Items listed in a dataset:
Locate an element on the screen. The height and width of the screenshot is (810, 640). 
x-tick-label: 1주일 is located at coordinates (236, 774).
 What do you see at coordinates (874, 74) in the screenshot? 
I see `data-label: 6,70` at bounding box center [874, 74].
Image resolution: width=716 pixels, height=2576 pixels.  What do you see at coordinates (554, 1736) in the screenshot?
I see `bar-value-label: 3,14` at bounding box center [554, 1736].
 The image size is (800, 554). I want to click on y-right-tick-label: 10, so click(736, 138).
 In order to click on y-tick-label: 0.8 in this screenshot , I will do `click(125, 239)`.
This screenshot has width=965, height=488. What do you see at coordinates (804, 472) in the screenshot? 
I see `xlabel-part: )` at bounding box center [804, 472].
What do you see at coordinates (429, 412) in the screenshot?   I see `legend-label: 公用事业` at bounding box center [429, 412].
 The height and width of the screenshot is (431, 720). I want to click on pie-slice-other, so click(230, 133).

INSTRUCTIONS FOR THE TASK:
Reproduce word for word the stretch of items from the line containing "This screenshot has" through the end of the items, including both ends, and nothing else.

RESPONSE BELOW:
This screenshot has width=965, height=488. What do you see at coordinates (804, 472) in the screenshot? 
I see `xlabel-part: )` at bounding box center [804, 472].
What do you see at coordinates (429, 412) in the screenshot?   I see `legend-label: 公用事业` at bounding box center [429, 412].
 The height and width of the screenshot is (431, 720). I want to click on pie-slice-other, so click(230, 133).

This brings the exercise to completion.